Saturday should go down as the night the Ultimate Fighting Championship’s featherweight division closes the door on the Conor McGregor era.
Champion Jose Aldo (26-2) will meet interim champ Max Holloway (20-3) to unify the titles in the main event of UFC 212 at Jeunesse Arena in Rio de Janeiro, Brazil. It will also end a saga that began with McGregor knocking out Aldo in just 13 seconds to claim the gold in December 2015.
The Irish superstar never attempted to defend the 145-pound belt, instead splitting a pair of huge-money welterweight matches with Nate Diaz, then knocking out Eddie Alvarez at Madison Square Garden last November to win the UFC lightweight title.
But the division had to soldier on while McGregor focused his attention elsewhere. Aldo, of Manaus, Brazil, defeated former lightweight champ Frank Edgar last July to claim a UFC interim featherweight title, then was promoted to the full championship when McGregor was stripped of the featherweight belt after winning the lightweight title.
Then, in a convoluted bit of promotion, with an unhappy Aldo threatening retirement because he was passed over for a rematch with McGregor in favor of the Alvarez fight, the UFC crowned Holloway, of Waianae, Hawaii, an interim champ by virtue of a December win over another former UFC lightweight champ, Anthony Pettis.

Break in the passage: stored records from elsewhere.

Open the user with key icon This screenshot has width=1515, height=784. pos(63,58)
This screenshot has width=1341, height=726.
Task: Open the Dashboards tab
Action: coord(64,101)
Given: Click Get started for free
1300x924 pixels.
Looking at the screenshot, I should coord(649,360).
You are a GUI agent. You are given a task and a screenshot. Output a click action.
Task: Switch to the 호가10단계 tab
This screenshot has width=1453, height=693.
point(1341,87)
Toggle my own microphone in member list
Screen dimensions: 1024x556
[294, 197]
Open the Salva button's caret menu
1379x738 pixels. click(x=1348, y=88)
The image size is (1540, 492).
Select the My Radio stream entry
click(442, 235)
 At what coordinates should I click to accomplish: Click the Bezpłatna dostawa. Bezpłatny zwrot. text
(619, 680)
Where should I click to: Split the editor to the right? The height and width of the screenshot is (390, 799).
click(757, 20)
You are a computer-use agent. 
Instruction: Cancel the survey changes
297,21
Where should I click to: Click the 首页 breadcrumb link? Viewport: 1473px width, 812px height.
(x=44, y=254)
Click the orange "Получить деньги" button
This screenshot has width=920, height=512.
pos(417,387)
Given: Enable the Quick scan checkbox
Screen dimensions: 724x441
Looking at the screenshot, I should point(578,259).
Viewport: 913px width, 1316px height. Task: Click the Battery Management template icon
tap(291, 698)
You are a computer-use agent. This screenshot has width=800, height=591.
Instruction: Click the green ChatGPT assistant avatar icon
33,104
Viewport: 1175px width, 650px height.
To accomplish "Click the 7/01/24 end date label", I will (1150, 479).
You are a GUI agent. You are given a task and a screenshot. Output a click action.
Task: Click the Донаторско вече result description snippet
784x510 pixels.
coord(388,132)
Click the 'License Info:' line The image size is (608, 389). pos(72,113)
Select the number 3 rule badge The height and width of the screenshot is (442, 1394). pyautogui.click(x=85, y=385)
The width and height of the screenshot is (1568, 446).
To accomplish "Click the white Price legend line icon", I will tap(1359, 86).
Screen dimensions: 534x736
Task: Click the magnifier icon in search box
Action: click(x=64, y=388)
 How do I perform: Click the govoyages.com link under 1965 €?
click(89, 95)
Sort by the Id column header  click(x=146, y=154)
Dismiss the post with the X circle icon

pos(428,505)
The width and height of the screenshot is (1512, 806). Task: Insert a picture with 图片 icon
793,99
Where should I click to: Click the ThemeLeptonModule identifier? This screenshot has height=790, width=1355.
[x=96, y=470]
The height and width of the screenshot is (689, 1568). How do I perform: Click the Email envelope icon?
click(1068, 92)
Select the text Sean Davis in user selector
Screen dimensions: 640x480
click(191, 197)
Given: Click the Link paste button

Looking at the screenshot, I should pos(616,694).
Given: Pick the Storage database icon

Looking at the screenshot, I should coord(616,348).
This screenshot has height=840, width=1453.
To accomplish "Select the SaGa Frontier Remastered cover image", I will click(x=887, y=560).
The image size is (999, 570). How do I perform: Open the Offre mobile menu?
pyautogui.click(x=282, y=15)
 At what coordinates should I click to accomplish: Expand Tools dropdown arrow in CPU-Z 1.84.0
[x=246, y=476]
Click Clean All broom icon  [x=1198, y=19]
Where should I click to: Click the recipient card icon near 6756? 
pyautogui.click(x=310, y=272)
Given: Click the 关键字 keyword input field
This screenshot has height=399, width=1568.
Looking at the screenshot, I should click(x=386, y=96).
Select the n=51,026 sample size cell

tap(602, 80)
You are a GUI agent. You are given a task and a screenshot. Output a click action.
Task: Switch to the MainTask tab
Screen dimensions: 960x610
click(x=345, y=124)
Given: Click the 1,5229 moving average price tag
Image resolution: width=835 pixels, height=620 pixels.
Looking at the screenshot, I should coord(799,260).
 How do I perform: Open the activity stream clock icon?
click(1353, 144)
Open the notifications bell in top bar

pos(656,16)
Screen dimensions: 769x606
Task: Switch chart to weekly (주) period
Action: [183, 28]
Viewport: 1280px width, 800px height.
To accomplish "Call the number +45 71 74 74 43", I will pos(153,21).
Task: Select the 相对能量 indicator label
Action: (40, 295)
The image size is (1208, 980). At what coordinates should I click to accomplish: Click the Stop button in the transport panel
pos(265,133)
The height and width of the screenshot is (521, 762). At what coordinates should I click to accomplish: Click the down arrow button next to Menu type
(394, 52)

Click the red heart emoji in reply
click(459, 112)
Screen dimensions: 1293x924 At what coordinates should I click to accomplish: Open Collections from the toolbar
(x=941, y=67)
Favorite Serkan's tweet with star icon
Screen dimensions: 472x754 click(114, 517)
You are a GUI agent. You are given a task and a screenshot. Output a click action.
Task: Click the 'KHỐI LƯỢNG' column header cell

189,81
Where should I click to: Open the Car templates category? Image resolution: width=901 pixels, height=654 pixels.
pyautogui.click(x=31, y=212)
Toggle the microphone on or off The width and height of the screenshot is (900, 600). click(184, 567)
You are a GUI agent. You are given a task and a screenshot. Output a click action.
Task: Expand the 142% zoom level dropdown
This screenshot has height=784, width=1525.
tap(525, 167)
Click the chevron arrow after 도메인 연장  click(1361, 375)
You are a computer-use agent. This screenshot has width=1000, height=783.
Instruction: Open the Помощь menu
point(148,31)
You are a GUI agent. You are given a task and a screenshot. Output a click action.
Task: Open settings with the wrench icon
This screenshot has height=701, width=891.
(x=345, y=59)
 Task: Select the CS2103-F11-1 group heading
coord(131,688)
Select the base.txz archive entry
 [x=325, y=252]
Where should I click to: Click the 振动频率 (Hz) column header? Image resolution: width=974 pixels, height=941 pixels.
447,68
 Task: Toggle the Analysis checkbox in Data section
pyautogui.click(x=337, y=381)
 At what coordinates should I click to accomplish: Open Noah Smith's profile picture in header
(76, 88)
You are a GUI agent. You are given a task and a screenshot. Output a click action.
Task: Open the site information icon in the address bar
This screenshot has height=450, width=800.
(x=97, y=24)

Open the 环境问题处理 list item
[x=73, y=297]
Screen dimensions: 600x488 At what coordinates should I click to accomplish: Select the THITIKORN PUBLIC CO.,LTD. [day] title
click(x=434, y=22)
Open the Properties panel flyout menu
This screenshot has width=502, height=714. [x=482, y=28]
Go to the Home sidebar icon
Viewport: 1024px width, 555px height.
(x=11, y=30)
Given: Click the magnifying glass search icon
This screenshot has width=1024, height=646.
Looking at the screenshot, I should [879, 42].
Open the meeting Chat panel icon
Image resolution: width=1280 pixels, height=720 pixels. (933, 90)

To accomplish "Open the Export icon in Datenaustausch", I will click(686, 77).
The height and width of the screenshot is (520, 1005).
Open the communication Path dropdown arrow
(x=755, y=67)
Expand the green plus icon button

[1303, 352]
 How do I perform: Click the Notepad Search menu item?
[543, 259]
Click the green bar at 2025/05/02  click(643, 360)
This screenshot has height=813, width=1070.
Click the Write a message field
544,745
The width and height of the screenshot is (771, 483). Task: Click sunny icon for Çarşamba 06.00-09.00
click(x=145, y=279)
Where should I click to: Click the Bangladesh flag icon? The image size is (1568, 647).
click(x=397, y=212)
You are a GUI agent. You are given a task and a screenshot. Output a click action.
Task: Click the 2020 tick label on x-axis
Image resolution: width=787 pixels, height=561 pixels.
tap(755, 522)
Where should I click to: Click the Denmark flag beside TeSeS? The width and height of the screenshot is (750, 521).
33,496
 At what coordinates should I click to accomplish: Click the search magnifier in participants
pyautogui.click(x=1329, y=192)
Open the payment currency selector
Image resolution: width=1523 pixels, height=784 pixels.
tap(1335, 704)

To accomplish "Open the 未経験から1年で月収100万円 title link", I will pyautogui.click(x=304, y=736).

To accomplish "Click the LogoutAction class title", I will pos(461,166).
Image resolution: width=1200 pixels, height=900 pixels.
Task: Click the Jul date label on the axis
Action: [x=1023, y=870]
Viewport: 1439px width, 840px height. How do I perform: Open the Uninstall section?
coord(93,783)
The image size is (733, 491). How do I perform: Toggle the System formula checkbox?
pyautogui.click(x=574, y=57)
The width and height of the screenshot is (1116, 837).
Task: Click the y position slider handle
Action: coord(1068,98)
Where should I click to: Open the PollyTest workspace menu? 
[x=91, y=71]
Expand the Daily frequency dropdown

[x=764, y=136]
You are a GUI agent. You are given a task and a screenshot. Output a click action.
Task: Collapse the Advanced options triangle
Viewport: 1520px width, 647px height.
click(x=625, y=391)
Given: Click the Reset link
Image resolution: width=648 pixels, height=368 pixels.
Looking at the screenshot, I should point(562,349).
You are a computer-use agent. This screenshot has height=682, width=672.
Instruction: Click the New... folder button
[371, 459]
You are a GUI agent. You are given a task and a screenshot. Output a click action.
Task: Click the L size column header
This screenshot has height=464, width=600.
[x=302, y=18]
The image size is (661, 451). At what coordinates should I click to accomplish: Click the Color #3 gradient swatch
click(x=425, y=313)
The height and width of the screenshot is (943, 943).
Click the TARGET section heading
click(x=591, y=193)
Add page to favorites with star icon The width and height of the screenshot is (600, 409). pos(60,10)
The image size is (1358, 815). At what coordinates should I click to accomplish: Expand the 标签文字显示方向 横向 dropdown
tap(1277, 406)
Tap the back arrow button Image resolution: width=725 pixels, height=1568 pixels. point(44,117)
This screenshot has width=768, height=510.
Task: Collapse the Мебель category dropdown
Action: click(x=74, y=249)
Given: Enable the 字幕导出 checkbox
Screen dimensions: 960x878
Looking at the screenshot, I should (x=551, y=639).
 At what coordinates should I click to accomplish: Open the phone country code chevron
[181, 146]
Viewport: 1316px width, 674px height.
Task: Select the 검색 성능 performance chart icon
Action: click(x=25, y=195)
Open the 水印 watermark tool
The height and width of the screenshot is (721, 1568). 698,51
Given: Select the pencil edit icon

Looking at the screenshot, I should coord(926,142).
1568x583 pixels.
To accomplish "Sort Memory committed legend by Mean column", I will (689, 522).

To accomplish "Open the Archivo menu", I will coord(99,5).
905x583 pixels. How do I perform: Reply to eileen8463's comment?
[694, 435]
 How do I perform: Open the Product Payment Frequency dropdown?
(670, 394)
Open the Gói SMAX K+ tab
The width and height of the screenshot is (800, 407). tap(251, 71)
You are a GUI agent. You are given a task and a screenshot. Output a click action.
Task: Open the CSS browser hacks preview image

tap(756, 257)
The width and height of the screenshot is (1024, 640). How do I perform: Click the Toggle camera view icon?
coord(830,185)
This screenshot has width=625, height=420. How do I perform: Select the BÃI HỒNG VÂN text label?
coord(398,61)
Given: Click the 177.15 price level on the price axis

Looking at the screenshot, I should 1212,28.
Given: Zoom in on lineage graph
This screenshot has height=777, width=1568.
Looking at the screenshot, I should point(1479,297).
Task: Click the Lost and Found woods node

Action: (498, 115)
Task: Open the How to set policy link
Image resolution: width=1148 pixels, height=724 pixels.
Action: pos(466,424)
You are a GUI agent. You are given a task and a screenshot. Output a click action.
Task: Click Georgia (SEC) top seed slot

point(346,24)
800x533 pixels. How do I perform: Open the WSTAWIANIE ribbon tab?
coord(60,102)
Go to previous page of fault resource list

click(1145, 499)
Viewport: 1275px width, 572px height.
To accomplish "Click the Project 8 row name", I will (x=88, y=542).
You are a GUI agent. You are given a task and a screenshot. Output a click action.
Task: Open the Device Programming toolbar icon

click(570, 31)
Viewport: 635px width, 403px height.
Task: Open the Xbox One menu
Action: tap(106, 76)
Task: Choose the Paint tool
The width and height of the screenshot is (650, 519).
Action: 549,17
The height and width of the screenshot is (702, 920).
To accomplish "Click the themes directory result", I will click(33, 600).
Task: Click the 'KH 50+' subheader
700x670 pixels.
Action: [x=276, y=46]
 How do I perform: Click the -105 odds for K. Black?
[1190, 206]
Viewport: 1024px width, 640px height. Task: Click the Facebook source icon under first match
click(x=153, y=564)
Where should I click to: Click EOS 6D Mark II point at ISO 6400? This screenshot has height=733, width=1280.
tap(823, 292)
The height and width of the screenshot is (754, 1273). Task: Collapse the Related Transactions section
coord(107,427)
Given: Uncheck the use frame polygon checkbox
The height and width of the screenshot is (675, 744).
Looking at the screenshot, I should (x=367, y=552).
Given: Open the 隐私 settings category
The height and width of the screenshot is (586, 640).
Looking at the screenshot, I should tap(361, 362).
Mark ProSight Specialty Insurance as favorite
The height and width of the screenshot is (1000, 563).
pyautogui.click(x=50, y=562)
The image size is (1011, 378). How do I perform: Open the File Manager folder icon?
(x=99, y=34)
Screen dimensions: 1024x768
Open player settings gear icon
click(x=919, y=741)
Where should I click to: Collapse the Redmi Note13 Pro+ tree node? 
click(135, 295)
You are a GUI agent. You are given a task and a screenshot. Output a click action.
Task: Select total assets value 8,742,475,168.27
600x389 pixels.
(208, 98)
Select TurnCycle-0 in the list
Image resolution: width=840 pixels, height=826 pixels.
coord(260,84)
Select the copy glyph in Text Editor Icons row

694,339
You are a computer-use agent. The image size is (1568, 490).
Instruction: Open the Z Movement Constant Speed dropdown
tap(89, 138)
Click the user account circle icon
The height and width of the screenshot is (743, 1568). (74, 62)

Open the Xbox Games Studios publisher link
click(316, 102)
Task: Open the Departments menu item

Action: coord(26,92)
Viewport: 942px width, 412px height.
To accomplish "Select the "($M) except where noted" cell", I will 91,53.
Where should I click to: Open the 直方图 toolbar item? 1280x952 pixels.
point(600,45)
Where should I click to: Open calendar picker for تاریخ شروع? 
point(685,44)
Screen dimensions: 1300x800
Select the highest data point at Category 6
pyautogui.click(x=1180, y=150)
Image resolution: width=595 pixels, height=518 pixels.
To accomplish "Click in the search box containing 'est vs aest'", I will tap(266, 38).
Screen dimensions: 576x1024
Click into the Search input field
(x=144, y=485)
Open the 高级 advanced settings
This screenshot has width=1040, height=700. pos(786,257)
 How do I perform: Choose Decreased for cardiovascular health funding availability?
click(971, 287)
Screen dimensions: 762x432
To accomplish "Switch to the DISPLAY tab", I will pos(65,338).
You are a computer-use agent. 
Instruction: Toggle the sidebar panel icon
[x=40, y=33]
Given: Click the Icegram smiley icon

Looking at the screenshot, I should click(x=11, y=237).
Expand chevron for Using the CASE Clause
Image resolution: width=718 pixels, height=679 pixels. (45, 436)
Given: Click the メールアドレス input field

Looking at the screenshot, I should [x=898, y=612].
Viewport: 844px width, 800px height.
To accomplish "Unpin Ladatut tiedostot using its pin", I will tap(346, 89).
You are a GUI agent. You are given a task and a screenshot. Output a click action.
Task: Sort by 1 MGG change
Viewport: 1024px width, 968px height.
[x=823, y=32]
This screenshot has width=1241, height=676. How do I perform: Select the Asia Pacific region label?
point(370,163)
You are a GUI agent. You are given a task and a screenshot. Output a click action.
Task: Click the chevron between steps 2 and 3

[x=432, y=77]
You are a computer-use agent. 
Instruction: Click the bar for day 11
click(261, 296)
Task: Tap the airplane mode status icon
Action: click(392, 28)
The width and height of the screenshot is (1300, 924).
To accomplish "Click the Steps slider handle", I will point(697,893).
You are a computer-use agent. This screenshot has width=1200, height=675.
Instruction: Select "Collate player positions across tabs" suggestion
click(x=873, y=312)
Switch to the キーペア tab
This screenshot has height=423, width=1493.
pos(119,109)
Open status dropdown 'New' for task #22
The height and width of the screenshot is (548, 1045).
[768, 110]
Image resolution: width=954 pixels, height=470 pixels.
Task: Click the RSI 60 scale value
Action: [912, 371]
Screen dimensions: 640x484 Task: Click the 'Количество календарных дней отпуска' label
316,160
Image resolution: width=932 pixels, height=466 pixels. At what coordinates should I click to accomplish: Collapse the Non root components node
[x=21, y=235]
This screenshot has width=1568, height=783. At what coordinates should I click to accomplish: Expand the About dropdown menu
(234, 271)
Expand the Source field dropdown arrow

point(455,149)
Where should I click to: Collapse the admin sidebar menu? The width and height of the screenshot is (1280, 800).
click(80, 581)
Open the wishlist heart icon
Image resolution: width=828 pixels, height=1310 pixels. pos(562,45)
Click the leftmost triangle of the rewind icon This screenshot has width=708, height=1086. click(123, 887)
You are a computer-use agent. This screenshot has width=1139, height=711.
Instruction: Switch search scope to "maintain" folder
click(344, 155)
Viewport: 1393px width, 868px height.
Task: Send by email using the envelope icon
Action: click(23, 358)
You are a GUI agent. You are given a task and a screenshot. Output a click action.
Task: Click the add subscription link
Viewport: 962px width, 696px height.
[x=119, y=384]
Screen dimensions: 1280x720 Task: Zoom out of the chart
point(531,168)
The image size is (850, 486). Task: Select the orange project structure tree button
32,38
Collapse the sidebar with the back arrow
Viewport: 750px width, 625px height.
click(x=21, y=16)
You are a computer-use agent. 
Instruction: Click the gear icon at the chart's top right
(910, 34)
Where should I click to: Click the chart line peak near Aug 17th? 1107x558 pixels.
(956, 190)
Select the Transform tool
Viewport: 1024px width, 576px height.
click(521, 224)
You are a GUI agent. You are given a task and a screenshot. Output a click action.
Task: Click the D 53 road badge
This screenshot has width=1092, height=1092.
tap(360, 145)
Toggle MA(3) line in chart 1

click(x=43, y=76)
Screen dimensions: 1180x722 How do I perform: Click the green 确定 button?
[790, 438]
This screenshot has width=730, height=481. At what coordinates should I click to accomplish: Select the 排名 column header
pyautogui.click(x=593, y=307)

Since then, it’s become apparent McGregor, who had to starve himself down to the featherweight limit, is never fighting at 145 pounds again, if he ever fights mixed martial arts at all. If his hoped-for boxing match with Floyd Mayweather comes off, he’s expected to make enough money to never have to fight again, if he so chooses.
Aldo, for his part, believes McGregor knows deep down that the knockout was a fluke, and as such, never wants to have a rematch.
“The UFC tried to make this fight happen again, and it didn’t (happen),” Aldo said through an interpreter. “The guy does not want to fight with me again. He doesn’t want to have anything to do with me anymore and that’s fine. It happened. It’s in the past.”
Holloway, likewise, says it’s time to for everyone to move on.
“At the end of the day, he was the 2015 champ, you know?” Holloway said. “This is two years later already. He never, ever once talked about defending the ’45 belt, ever.”
While McGregor’s fans will forever hold the loss over Aldo’s head, every fighter gets caught at some point. McGregor himself once lost in short order to a journeyman named Joe Duffy on the European regional circuits.
And Aldo vs. Holloway, on its own merits, is one of the finest fights on paper in 2017.
Aldo was the linear world featherweight champion for six years, winning what was then the World Extreme Cagefighting title, which later became the UFC title, in November 2009.
With precise striking capability and next-level footwork, Aldo won 18 consecutive fights, including nine successful UFC/WEC title defenses. The 30-year-old Aldo answered critics who thought the McGregor loss indicated he was past his prime with a masterful performance in shutting down one of the game’s all-time greats in Edgar last summer.
Holloway, though, just might be “The Next One” at 145 pounds. Holloway was just 21 when he dropped a unanimous decision to McGregor in 2013, the only UFC fighter ever to take McGregor the distance at featherweight. Since then, he’s rattled off 10 consecutive victories, each more impressive than the last, using speed and a dynamic kickboxing style to mow through the opposition.
The evening’s co-feature bout showcases a pair of strawweight fighters who are looking to get back into title contention. Brazil’s Claudia Gadelha takes a 14-2 record into her fight with Poland’s Karolina Kowalkiewicz, who sits at 10-1. Their combined three career losses have all come at the hands of the UFC’s dominant 115-champion, Joanna Jedrzejczyk, leaving their bout a battle for relevance in the divisional scheme.